= Cornel Rasor =

American politician

Cornel Rasor is an American politician who has represented district 1B in the Idaho House of Representatives since his appointment in September 2024. He replaced Sage Dixon, who resigned to accept a role as regional director for the Idaho Department of Health and Welfare. Raser received his appointment from Governor Brad Little and was endorsed by the Bonner County Republican Party.

== Early life and education ==
Rasor was born in Jackson, California and received an undergraduate degree from North Idaho College and the University of Idaho. As a high school student at Sandpoint High School in Idaho, he was a member of the Future Farmers of America. He grew up on a cattle ranch.

== Political career ==
In 2013, Rasor attracted national attention after remarking that he'd "hire a gay guy if I thought he was a good worker. But if he comes to work in a tutu … he’s not producing what I want in my office.”.

In 2026, Rasor sponsored Idaho legislation that would punish transgender individuals who used bathrooms intended for the other "biological sex" by up to one year in prison.

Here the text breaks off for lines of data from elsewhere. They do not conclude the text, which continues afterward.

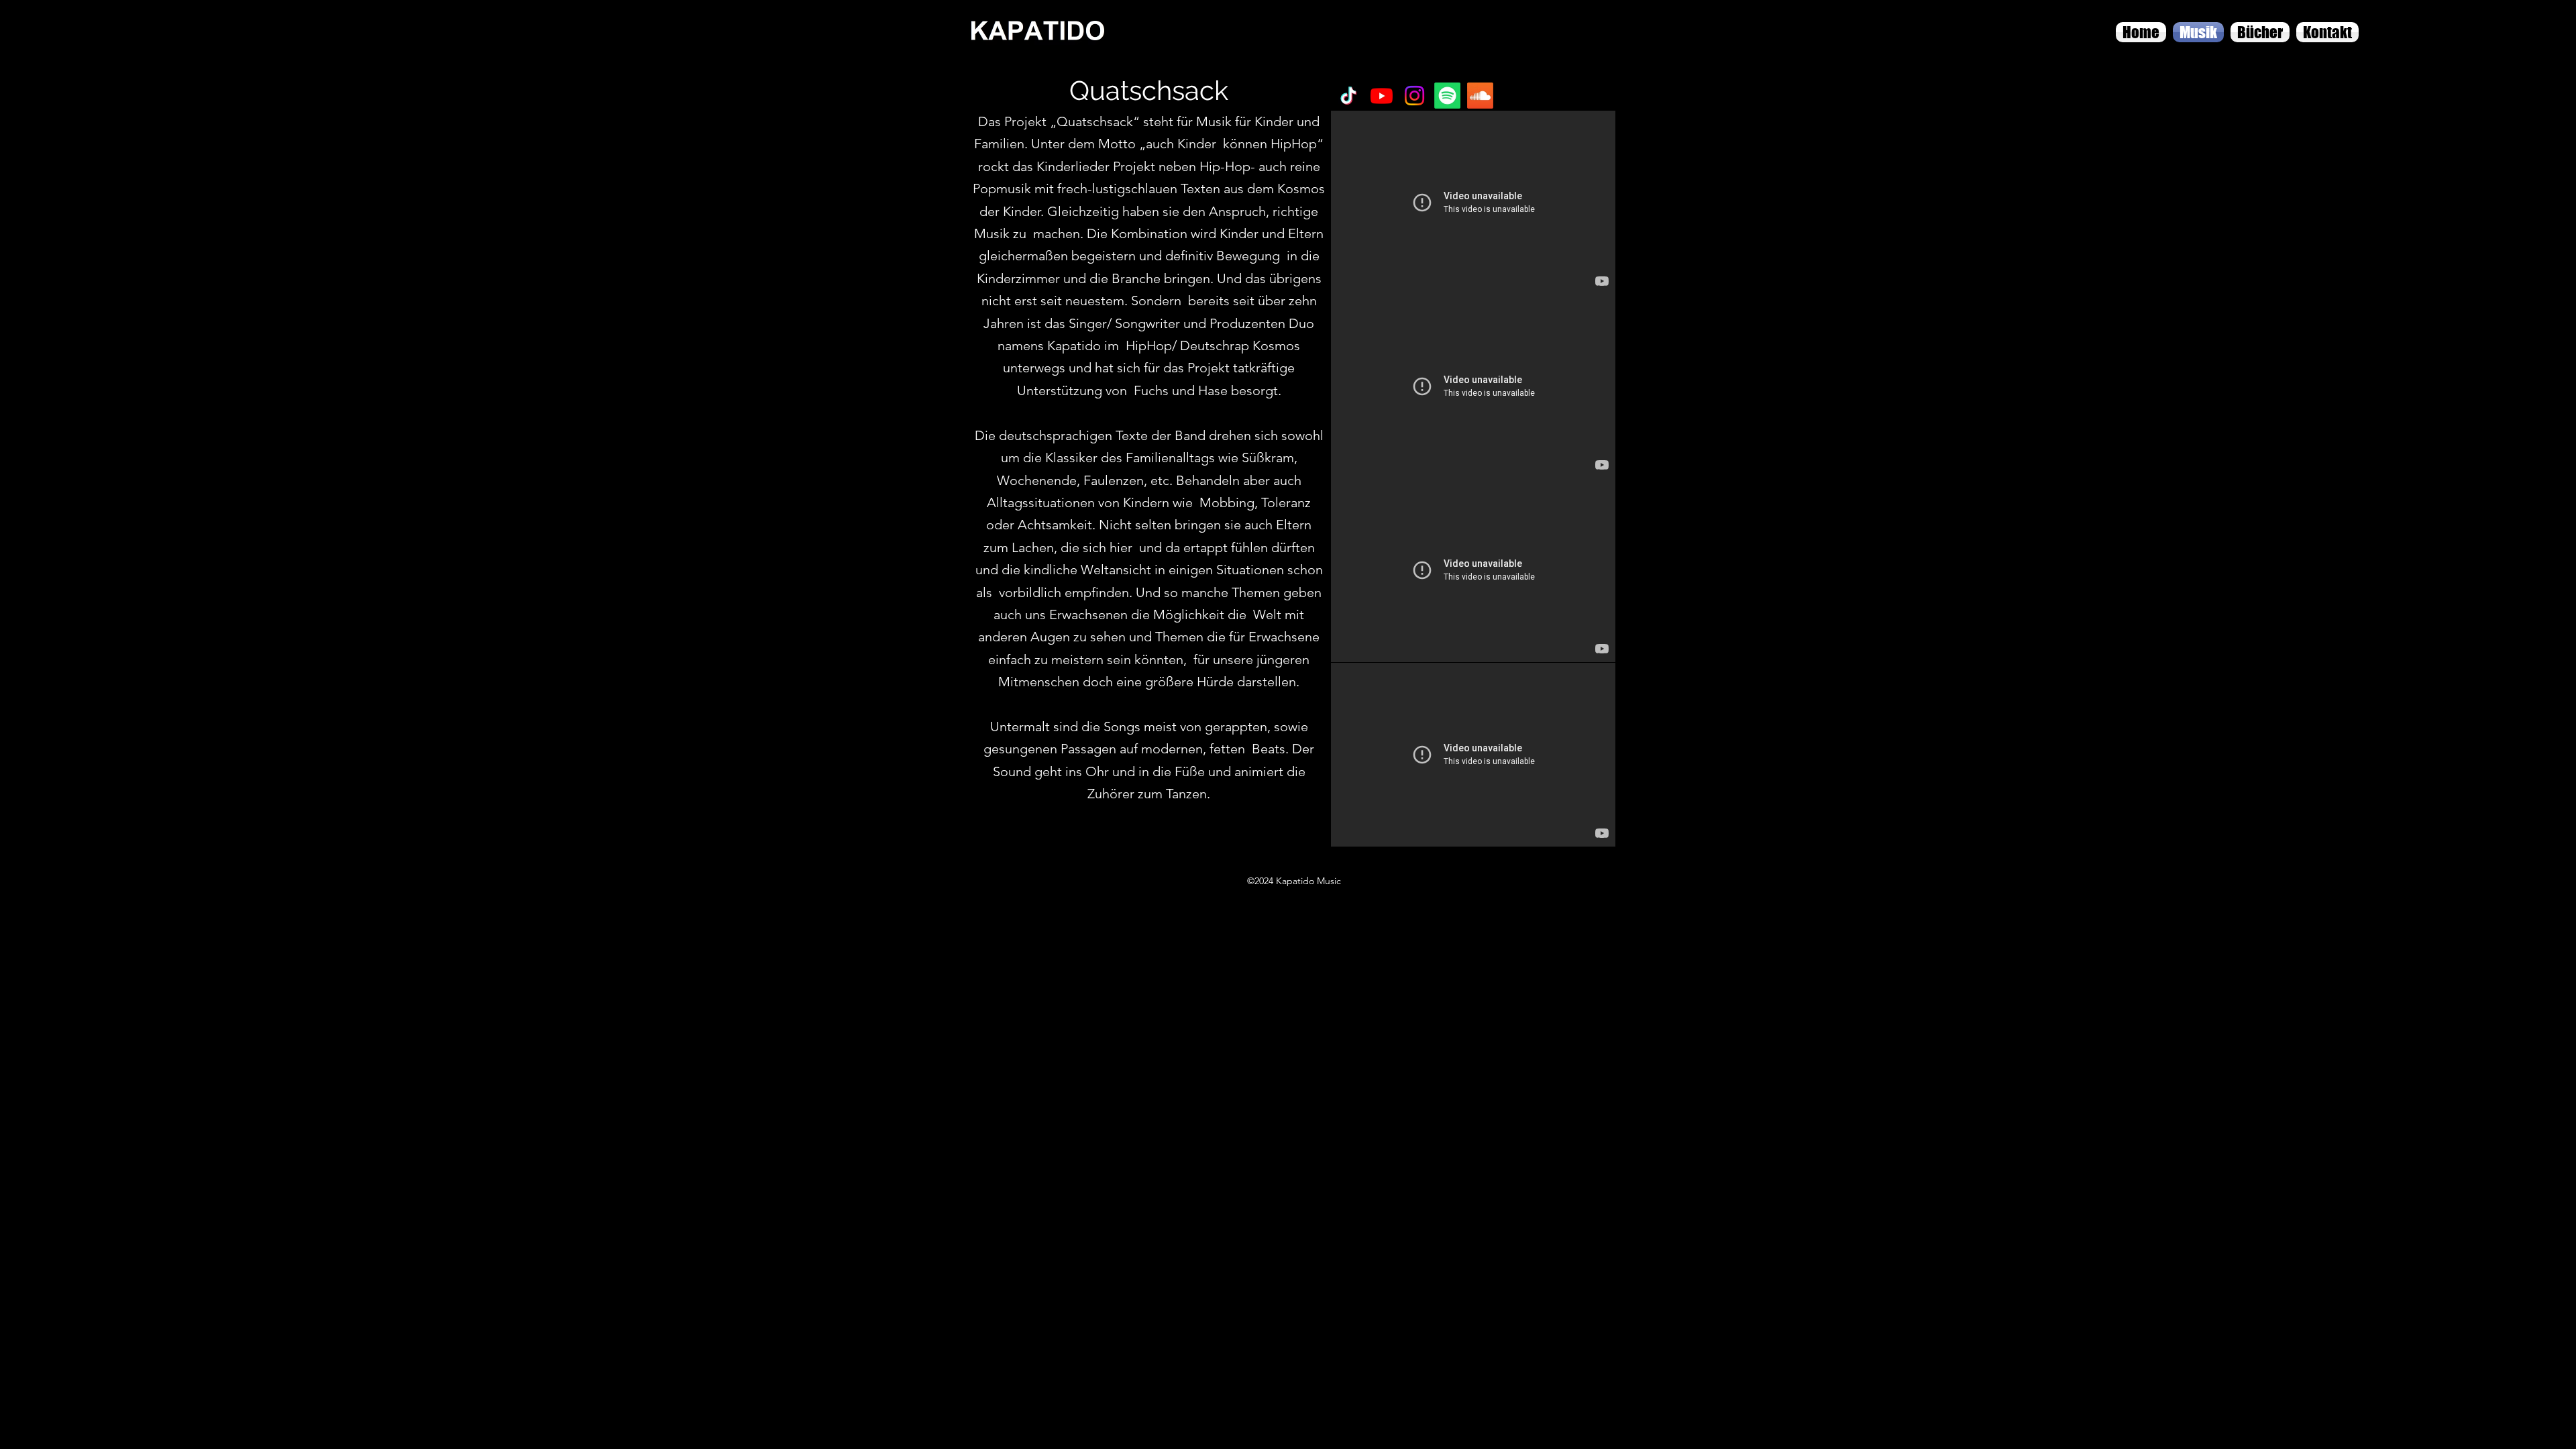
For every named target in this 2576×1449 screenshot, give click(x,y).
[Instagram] (1414, 96)
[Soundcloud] (1480, 96)
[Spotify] (1447, 96)
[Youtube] (1381, 96)
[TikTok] (1349, 96)
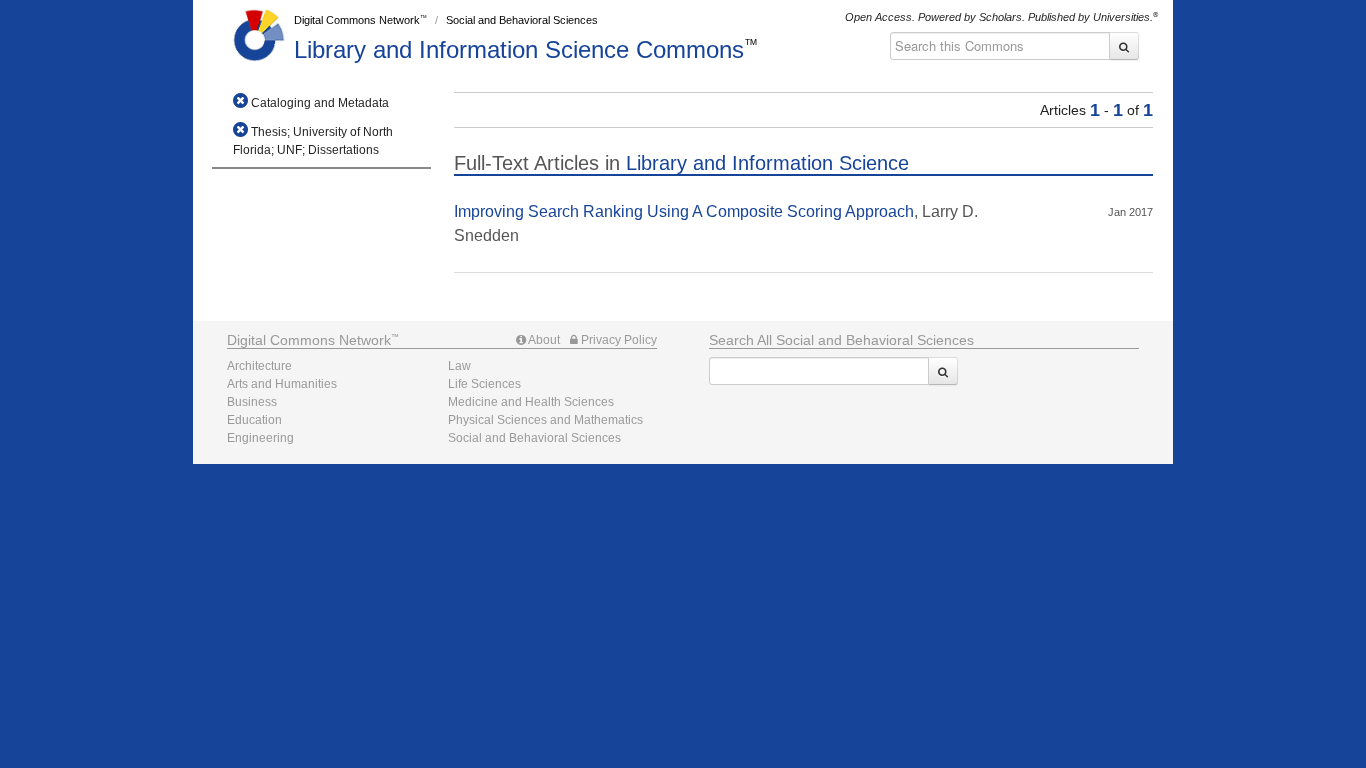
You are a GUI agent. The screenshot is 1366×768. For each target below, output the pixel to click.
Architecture (259, 366)
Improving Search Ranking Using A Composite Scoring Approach (684, 211)
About (543, 340)
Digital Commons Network (357, 20)
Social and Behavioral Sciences (522, 20)
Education (254, 420)
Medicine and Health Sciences (531, 402)
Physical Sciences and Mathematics (545, 420)
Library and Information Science (519, 49)
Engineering (260, 438)
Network (309, 340)
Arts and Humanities (282, 384)
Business (252, 402)
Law (459, 366)
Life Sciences (484, 384)
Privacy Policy (617, 340)
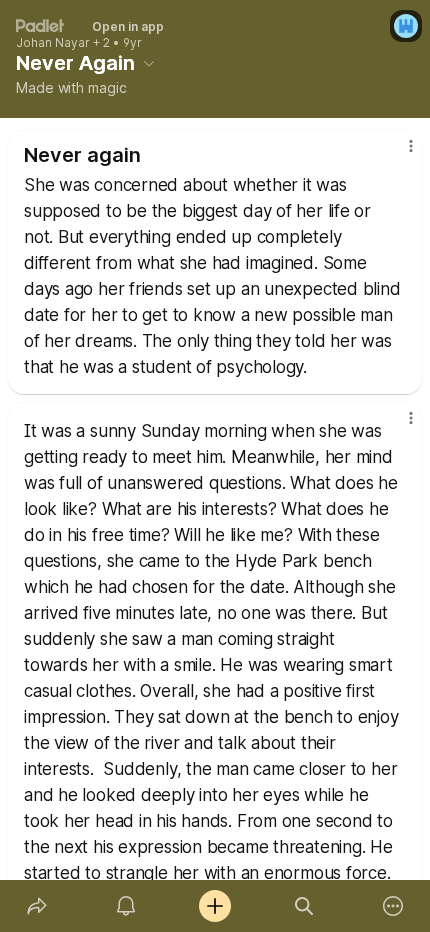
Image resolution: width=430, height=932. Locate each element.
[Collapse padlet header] (149, 63)
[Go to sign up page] (406, 26)
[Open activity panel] (125, 906)
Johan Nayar (53, 43)
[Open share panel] (36, 906)
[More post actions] (398, 154)
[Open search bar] (304, 906)
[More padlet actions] (393, 906)
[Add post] (214, 906)
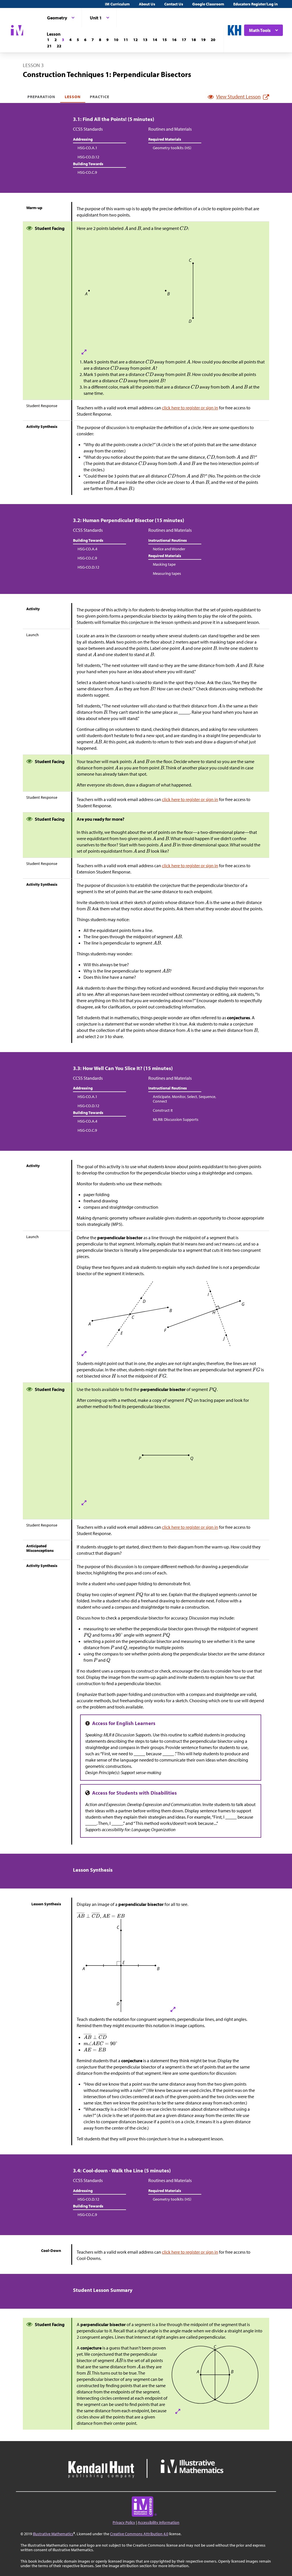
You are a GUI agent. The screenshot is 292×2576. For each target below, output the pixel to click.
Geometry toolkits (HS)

=== 2020 State House of Representatives Candidacy ===
Cornel Rasor announced his candidacy to represent District 7B in the Idaho House of Representatives on May 2nd, 2020. He expressed strong support for the second amendment and faced Charlie Shepherd in the Republican Party primary election on June 2, 2020. Rasor was narrowly defeated by Shepherd, receiving 48% of the vote to Shepherd's 52%

Idaho House of Representatives District 7B Republican primary, 2020
| Party |  | Candidate | Votes | % |
|---|---|---|---|---|
|  | Republican | Charlie Shepherd | 4,414 | 52.1% |
|  | Republican | Cornel Rasor | 4,051 | 47.9% |
| Total votes |  |  | 8,465 | 100% |

=== 2024 State House of Representatives Candidacy ===
Raser filed paperwork to run for District 1B in the Idaho House of Representatives in late 2023 and officially declared his candidacy in May of 2024. He narrowly defeated Chuck Lowman in the Republican primary, winning by a margin of 4%. Rasor was endorsed by the Bonner Country Republican Party.

Idaho House of Representatives District 1B Republican primary, 2024
| Party |  | Candidate | Votes | % |
|---|---|---|---|---|
|  | Republican | Cornel Rasor | 7,623 | 52.0% |
|  | Republican | Chuck Lowman | 7,042 | 48.0% |
| Total votes |  |  | 8,465 | 100% |

==== Appointment ====
Shortly after the Republican primary, incumbent Representative Sage Dixon announced he would resign his House position in order to accept a regional director for the Idaho Department of Health and Welfare. Governor Brad Little officially appointed Rasor to the seat on September 30, 2024.